Speaking in Cape Town during the stopover there, a few days before the start of the second leg, Beckley said she had been recommended by French solo sailor Isabelle Autissier, for whom she had provided weather information. She has been working on the event full time since June, putting in over 6 000 miles of training on the yacht before the start of the 7 350 mile leg from Southampton on September 21.

Bringing with her extensive experience on the South African sailing circuit, including both the main inshore regattas as well as offshore events such as the Cape to Uruguay and Cape to Rio races, she described it as “a quantum leap” from South African sailing. Most noticeably, the yacht is “very powerful” off the wind, although it tends to be rather noisy beating into the wind.

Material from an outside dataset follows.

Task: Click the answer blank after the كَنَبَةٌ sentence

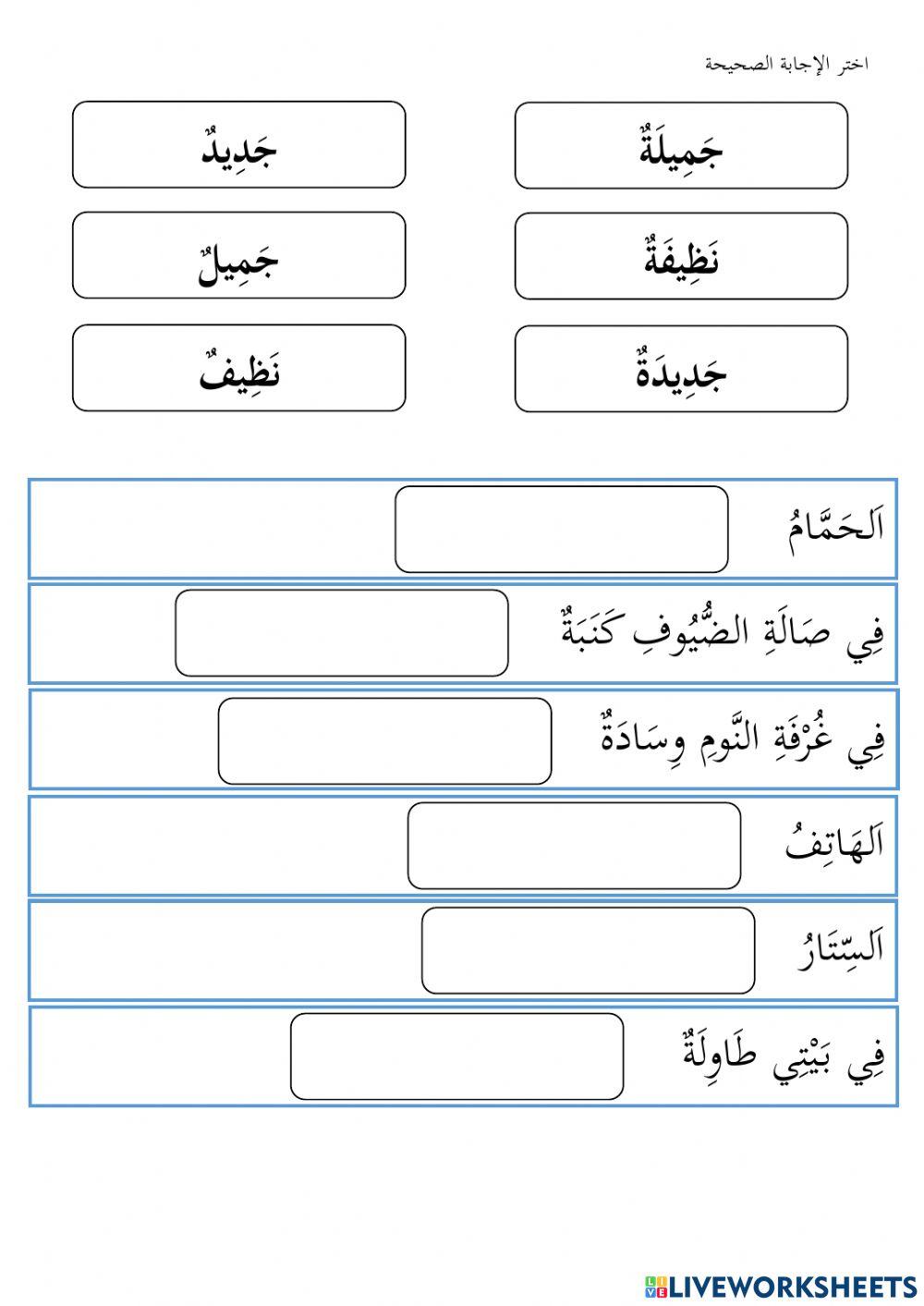Action: tap(341, 633)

While she had some initial doubts about sailing with an all-female crew, these soon disappeared, however, and she said the crew was a happy one. Also it is “mentally very strong”, if not as physically strong as the male crews.

Thus more hands are required for sail changes, for example, and in her case she does “a lot of deckwork” in addition to the 12 hours a day she spends in her “pod”, navigating and monitoring the yacht’s performance.

The first leg had its ups and downs and one of the worst was in the Bay of Biscay, where the yacht was becalmed, she said. “We were all psyched up, going fast, and then trapped. We were just in the wrong place. We were desperate!”

Of the highlights, Beckley said the start, with the Solent awash with 4 000 spectator boats, was unforgettable, as was the “fantastic” welcome in Cape Town, while another – and “a taste of things to come” – was hitting speeds of 28 knots coming across the south Atlantic.

She described the first leg as tactically difficult because of the different weather systems encountered, but said the second – through the southern ocean to Fremantle in Australia – is likely to be more straightforward because of the “relentless lows”.

But it will also be “very tough, cold and wet”. Though she has not sailed in the southern ocean, she has some experience of the conditions from a trip to Marion Island and is under no illusions as to the difficulties it can pose: “We know the southern ocean is fierce. The biggest challenge will be to keep the boat together and trading off when to push and when to be more conservative.”

But she is cautiously looking forward to the leg, she said. “It is what the Whitbread is all about.”

After the first leg the leaders in the Whitbread are Swedish entry EF Language (sister ship to EF Education) skippered by American Paul Cayard in first place, followed by Merit Cup skippered by Grant Dalton of New Zealand, veteran of four previous races and winner in the maxi class in the last race in 1993-94, and Innovation Kvaerner II skippered by Knut Frostad of Norway in second and third places respectively.

EF Education currently lies in eighth place. The second, 4 600 mile leg through the Roaring Forties to Fremantle, Australia begins on Saturday.